Port Said, Egypt

Sunday, February 24, 1929

Saturday was cloudy and cool. I took a long walk up the beach about three miles and then out on the breakwater a half-mile. There were several boats in, the New York, German, and two large Britishers. A Moslem whose name is Houda asked me to dinner today. This is the month all Moslems must fast from 6AM to 6PM. Thus I had to eat alone. Had his leg shot off in the war. Like many other people over here, he dislikes the English and says that soon a big war will come along and the Egyptians will drive out the British. He told my fortune also. It seems as though I am going to India soon, but will get a letter from home upon reaching there that will make me return home at once due to trouble in the family over me. Wherever I go I shall have luck and shall soon be rich after I get home and soon be married. The coffee cup refused to reveal more. As I suspected, part of what the health officer told me about these ugly scars on the men’s cheeks was bunk or at least not what I was after. These big gashes distinguish a man as belonging to a certain class, family, and village in the Sudan.

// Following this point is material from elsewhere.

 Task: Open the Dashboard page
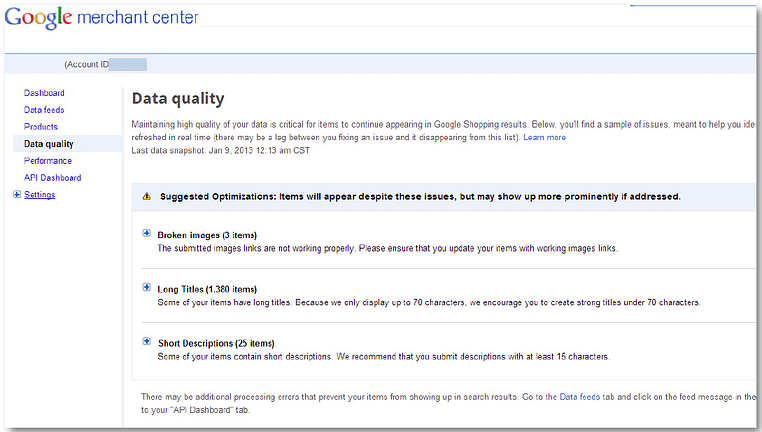click(x=44, y=93)
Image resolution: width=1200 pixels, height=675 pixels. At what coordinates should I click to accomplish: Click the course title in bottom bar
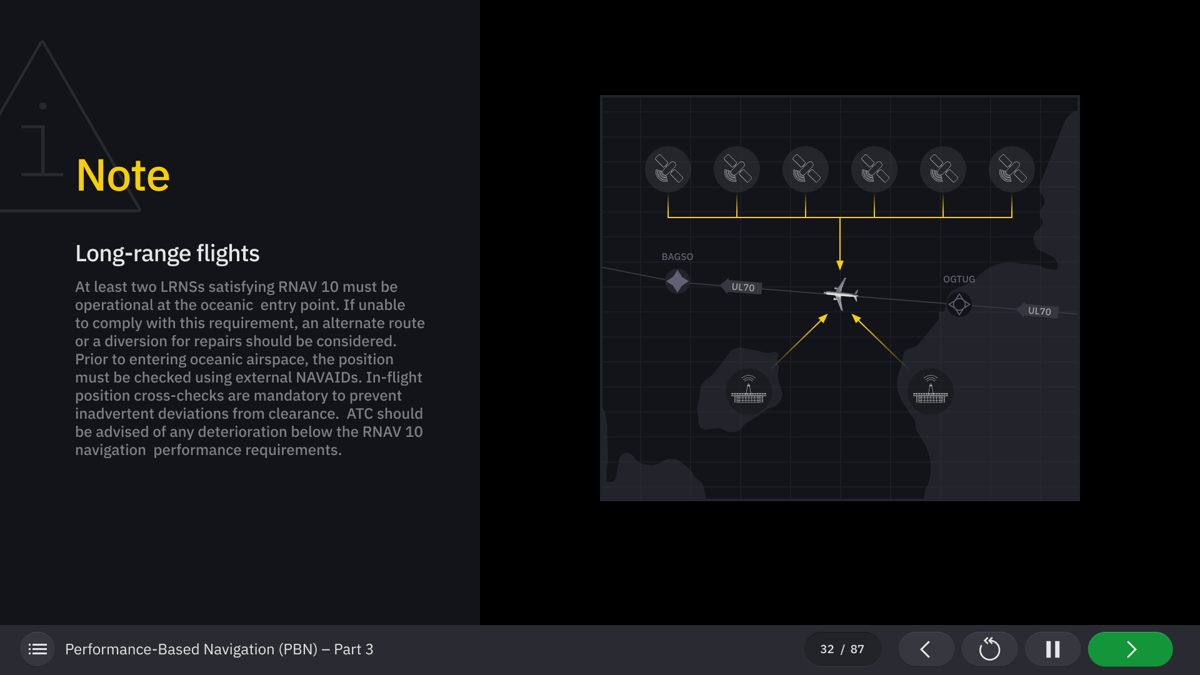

There are four large vessels in today, all bound for Europe; the Cathay [P&O, bombed and sunk in 1942] and Norvada are British, the Pilsna is Italian, and one up the Canal taking oil. It rained this morning and since has been alternately sunny and cloudy.

Yesterday I saw another Moslem funeral procession, some two hundred strong. Near a hundred and fifty men and boys walking, the wooden coffin carried on two long poles supported by some of the men. Five wagon-loads of women brought up the rear. All in black with their features covered by their mandeels, they sat dangling their feet over the sides of the flat wagons. One Moslem sang sort of a chant and every twenty seconds or so the rest would chant the chorus.

These people are terrible bike riders, always falling off, bumping into each other or a pedestrian. One just now put a nick in a pedestrian’s fender. A big argument and crowd resulted. The other day a boy hit a little girl but didn’t hurt her; and two days ago three came together on the corner in spite of the cop who directs occasional traffic. Riders sprawled in all directions. As unusual, another scrap on the corner, but better than usual because the Moslem wanted to kill the woman, or the man, he was fighting with. Three cops interfered and one had a shaking match with “Vicious” in which both lost their hats. Mostly this “now you push me” stuff with plenty of hot air.